Google "We Have No Moat, And Neither Does OpenAI"

The leaked internal Google document discusses the emergence of open source language models that are surpassing the capabilities of even the most advanced proprietary models. The document highlights how open source models are faster, more customizable, more private, and more capable than their proprietary counterparts. Additionally, it argues that the emergence of open-source models could mean the end of the proprietary language model arms race and discusses how the open-source community has been able to make tremendous progress in developing and fine-tuning language models using techniques like low-rank adaptation (LoRA) that are underexploited inside Google. Finally, the writer encourages Google to prioritize enabling third-party integrations and consider where [Google's] value-add really is.

Specifying Hallucinations

The paper "Specifying Hallucinations with Limited Linear Memory Machines" proposes a new approach to the generation of hallucinations in artificial intelligence systems. The authors suggest using Limited Linear Memory Machines (LLMMs) to generate hallucinations based on specific user input. LLMMs are a type of neural network that can learn and generate patterns with limited memory capacity. The authors demonstrate how LLMMs can be used to generate hallucinations in response to user input and show that this approach can produce diverse and creative hallucinations that are specific to the user's input. They also discuss potential applications for this technology, including in the field of creative art and music. The paper concludes by outlining some of the limitations and challenges that still need to be addressed in order to further develop this technology.
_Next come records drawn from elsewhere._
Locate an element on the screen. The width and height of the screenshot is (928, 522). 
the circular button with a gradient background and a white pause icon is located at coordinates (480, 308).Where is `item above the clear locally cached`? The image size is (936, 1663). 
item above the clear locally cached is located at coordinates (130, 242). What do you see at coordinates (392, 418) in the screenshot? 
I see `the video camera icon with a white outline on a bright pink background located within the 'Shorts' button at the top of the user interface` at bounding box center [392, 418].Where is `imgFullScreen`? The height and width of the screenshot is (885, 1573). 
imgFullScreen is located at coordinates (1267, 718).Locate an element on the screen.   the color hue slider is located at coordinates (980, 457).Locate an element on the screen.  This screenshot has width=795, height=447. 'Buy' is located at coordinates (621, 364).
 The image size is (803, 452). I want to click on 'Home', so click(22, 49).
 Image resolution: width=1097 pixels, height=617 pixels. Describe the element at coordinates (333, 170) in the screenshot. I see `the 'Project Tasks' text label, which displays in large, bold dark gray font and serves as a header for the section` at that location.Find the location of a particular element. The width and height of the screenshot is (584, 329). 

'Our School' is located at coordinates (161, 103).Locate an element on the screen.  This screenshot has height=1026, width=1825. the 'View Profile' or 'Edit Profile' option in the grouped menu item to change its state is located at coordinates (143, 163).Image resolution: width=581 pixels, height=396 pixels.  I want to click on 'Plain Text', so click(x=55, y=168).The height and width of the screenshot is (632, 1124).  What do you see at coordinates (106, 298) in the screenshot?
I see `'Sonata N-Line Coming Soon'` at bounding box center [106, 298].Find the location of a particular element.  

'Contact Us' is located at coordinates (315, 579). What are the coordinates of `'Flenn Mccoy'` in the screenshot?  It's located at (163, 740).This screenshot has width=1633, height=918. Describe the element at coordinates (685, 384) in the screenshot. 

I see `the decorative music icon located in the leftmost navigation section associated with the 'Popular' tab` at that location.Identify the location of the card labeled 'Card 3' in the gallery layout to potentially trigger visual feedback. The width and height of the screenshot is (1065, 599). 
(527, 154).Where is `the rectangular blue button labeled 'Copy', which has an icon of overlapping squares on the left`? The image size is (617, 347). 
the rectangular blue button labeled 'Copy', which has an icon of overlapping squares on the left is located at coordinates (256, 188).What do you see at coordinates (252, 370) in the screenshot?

An Archaeology of Books Known to ChatGPT/GPT-4

In this work, researchers carry out a data archaeology to infer books that are known to ChatGPT and GPT-4. They found that OpenAI models have memorized a wide collection of copyrighted materials, and that the degree of memorization is tied to the frequency with which passages of those books appear on the web. The ability of these models to memorize an unknown set of books complicates assessments of measurement validity for cultural analytics by contaminating test data; they show that models perform much better on memorized books than on non-memorized books for downstream tasks. The researchers argue that this supports a case for open models whose training data is known.

Distilling Step-by-Step! Outperforming Larger Language Models with Less Training Data and Smaller Model Sizes

Deploying large language models (LLMs) is challenging because they are memory inefficient and compute-intensive for practical applications. In reaction, researchers train smaller task-specific models by either fine-tuning with human labels or distilling using LLM-generated labels. However, fine-tuning and distillation require large amounts of training data to achieve comparable performance to LLMs.

Introducing Distilling step-by-step, a new mechanism that (a) trains smaller models that outperform LLMs, and (b) achieves so by leveraging less training data needed by fine-tuning or distillation.

Building Better Large Language Models - Key Concepts for Prompting and Fine Tuning

This short video provides an introduction to zero-shot and few-shot learning methods and the role of in-context learning and emergence. For fine-tuning, the video explains instruction tuning, reinforcement learning with human feedback, reinforcement learning with AI feedback, and parameter efficient fine tuning.